王女は穏やかに微笑み掛けると、従者を従えて颯爽と扉の奥へ消えた。




女性が去ったあと、サレに助け起こされながら、

「さっきのはアガーテ様。国王の娘だから、この国の王女様にあたるね。」

と教えてもらった。

「王女様…というと、身分としては」

「まぁ、かなり高いんじゃない?」

「…ですよね」

粗相は無かっただろうか、と途端に心配になる。

それどころか、あとで話がしたいとまで言われてしまった。

「アガーテ様はそんなに怖いお方じゃないから大丈夫じゃない?」

サレはクスクスと笑いながら言う。

「確かにヒューマの娘でフォルス能力者は珍しいが、王女が直々に話がしたいというのは少々驚いたな」

トーマが私を背負いながら呟くと、サレは口元に手を添えて楽しそうに目を細める。

「楽しい楽しい、女の子同士のお話がしたいんじゃないかな?」


「え?サレなにか言った?」

「…聞こえてなくていいんだよ」

よく聞こえずサレを振り返り尋ねるも、適当にあしらわれてしまった。

こいつ度々よく聞こえないように喋りやがると思いながら、もう一度なんと言ったのか尋ねようと口を開くと、サレは突然わざとらしく天を仰ぐ。

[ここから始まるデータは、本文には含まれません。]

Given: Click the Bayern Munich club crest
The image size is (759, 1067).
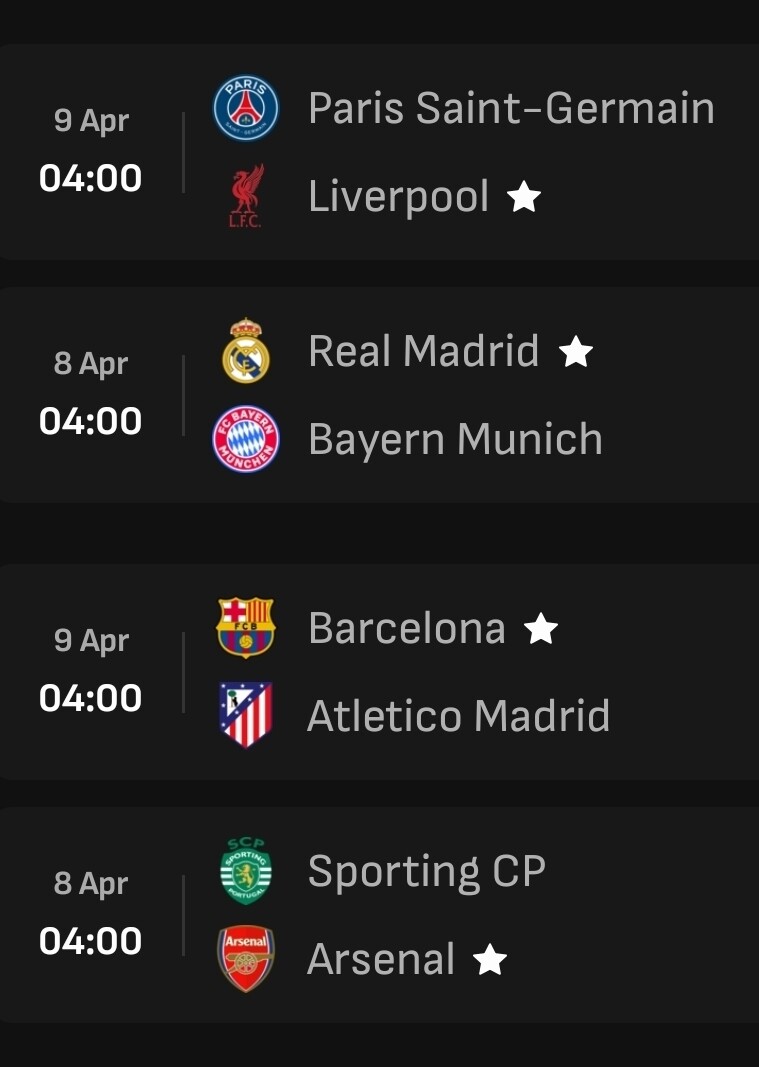Looking at the screenshot, I should [246, 439].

「それにしても大変だ。君は会議に出た後に王女様のところにも顔を出さなきゃいけないなんて…いつからそんなに偉くなったんだい?」

サレの嫌味に、トーマもゲハハハと下品な笑い声を立てる。


来て早々大変なことになってしまった気がする…と、今更ながら血の気がひいていくのが自分でもわかった。


―――――――――――――――
ラドラスの落日前なのでアガーテ様はまだ王女様です。